What the exercise asks: Your answer should hold each line of the material that contains the word "label".

Input:
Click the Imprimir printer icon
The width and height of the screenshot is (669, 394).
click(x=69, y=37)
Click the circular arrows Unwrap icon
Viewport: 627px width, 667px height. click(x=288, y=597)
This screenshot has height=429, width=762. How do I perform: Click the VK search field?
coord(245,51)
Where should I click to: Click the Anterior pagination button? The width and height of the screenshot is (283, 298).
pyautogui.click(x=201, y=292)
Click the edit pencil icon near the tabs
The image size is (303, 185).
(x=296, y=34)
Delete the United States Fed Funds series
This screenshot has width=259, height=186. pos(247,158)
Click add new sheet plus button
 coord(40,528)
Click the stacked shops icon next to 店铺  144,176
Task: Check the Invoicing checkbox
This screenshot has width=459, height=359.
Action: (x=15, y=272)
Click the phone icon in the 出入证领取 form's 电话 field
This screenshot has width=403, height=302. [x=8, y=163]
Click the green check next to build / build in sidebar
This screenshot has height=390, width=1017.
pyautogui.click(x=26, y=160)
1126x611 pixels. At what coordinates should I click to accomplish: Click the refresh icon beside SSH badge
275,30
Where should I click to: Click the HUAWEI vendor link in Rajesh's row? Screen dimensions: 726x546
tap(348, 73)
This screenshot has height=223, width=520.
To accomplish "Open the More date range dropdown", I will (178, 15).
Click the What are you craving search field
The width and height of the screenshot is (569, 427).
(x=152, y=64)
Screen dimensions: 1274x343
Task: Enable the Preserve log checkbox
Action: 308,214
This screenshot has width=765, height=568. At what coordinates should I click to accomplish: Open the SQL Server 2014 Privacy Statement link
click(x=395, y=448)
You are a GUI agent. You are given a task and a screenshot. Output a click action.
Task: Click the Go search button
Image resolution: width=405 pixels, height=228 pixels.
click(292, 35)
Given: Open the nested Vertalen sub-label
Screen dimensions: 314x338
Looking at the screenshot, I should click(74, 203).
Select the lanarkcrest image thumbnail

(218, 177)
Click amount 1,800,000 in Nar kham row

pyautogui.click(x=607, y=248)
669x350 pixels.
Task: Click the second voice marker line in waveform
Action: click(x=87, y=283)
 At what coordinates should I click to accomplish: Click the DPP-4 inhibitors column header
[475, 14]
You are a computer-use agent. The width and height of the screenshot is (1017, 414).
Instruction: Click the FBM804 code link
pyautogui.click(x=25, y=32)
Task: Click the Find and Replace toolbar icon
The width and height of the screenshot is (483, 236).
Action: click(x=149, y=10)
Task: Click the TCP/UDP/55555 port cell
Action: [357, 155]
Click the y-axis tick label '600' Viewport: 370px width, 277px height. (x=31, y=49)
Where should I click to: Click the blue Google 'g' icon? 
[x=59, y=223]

Exercise output:
Given: Open the nested Vertalen sub-label
Click the y-axis tick label '600' Viewport: 370px width, 277px height. (x=31, y=49)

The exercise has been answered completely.